Tuttavia su questo il regista da una soluzione chiara tanto quanto spiazzante: solo nei momenti di grande dolore si è del tutto diversi dagli altri, da soli con sé stessi nel lutto e quindi distinti dal resto della società omologante.
Viene ben chiarito già a inizio film, quando John è un bambino e apprende della morte del padre: la scena si svolge su uno scalone di casa, dal gusto espressionista, prima vediamo una barella trasportata su dalle scale, nella stessa inquadratura vi è nel fondale una massa di curiosi che osserva, tra questi vi è anche il piccolo John, timidamente inizia a salire le scale avvicinandosi verso la macchina da presa finché con il suo corpo copre il resto della folla. Presto arriva una donna a confortarlo, stacco sulla didascalia e al ritorno sul bambino si nota che ora è in primo piano, con lo sfondo molto sfocato: è ora completamente separato dalla massa dietro, spicca unico rispetto agli altri, distinto nel suo intimo dolore.
Tale spiazzante presa di posizione continua per tutta la pellicola che procede in un clima di grande leggerezza, la sceneggiatura e la regia riescono a non far pesare la ripetizione ossessiva di gesti e luoghi, come già detto ironizzano così da creare comicità. Nonostante ciò i momenti di dolore sono presenti e si fanno sentire, toccando profondamente lo spettatore, sia per il forte stacco che hanno con la gaiezza del resto della narrazione, sia per le scelte registiche: esempio è John che, dovendo elaborare il più grande lutto della sua vita, cerca inutilmente di far stare in silenzio il suo palazzo, il suo quartiere e poi l’intera città, una speranza del tutto vana frutto solo della cecità data da un dolore troppo forte, qui non solo il personaggio si distingue dalla città-massa ma prova addirittura ad andarci contro, un gesto però illusorio e vacuo.

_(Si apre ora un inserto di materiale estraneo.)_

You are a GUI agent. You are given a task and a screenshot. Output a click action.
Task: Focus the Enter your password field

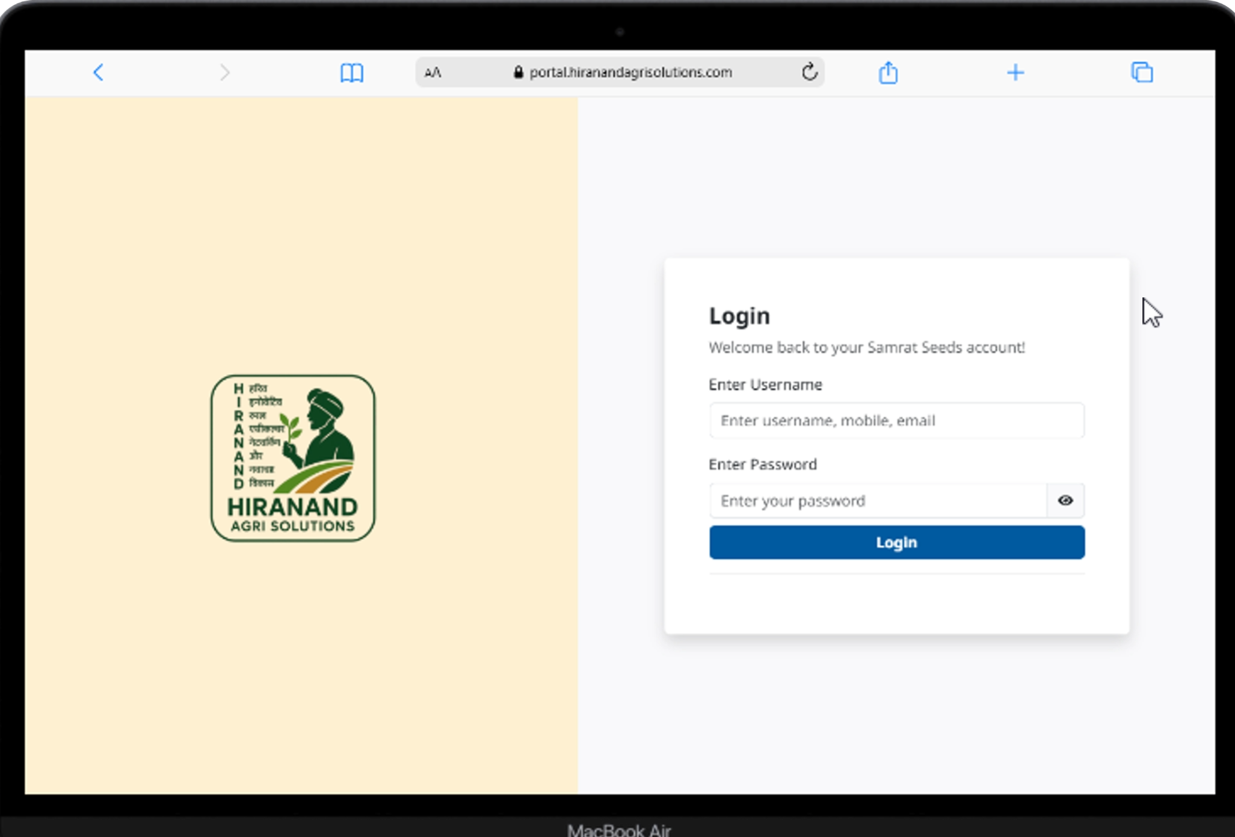point(878,500)
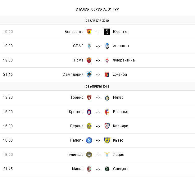Open the Кротоне team name link
This screenshot has width=195, height=177.
point(76,112)
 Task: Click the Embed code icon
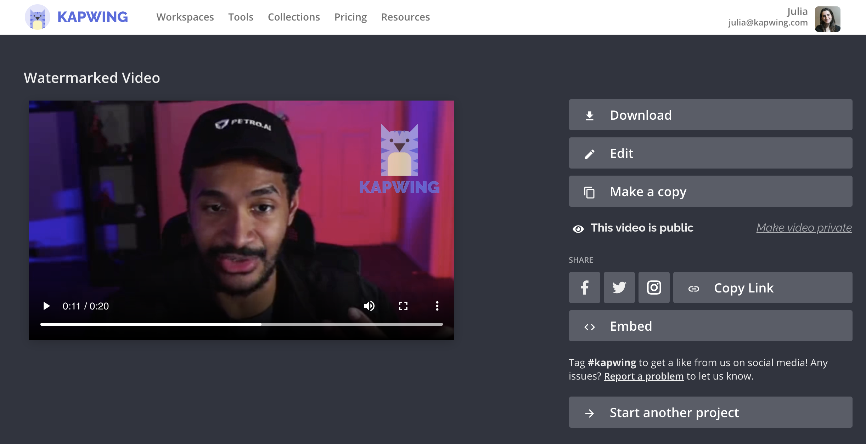pos(589,326)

Come non ha speranza di vincere qui non ha speranza nel generale, come il suggestivo tanto quanto severo finale del film, che prima rassicura per poi schiacciare ogni soluzione di vero happy end.

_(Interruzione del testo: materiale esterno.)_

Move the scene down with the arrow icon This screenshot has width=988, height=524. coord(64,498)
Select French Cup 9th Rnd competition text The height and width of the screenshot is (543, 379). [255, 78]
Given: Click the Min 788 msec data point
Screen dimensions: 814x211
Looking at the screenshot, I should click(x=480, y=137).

The Crowd fa tremare oggi per quanto è attuale, sia nel suo raccontare la volontà comune di uscire dal comune, giocoforza rientrando in altri percorsi già consolidati risolvendosi in una somma zero, ma anche per la critica chiara alle implicazioni sociali del sistema capitalistico che vuole, desidera e pretende l’omologazione più totale, il sottostare a una normalità rigidissima. Non a caso le persone che circondano John hanno tutte un lavoro, bei vestiti, escono a divertirsi, si intrattengono, si innamorano e paiono contente e soddisfatte; quindi, sono in un sistema che funziona perfettamente ma, per essere tale macchina perfetta, necessita di meccanismi e non persone. La gente segue il sistema, segue percorsi sicuri e comuni, strade preimpostate, sembra quasi non veramente pensante, ha certo grandi sicurezze ma paga il prezzo dell’unicità, del potersi distinguere, di poter essere qualcuno e non automi: uccidono l’io per avere sicure certezze. Così la domanda che il film pone al pubblico si caratterizza in questi modi, interrogando la massa di spettatori a chiedersi se preferiscano una sicurezza totale sotto la standardizzazione o l’unicità, la non omologazione, l’io personale ma ben consapevoli del grande dolore che tutto ciò può portare.
Il film è disponibile gratuitamente in rete.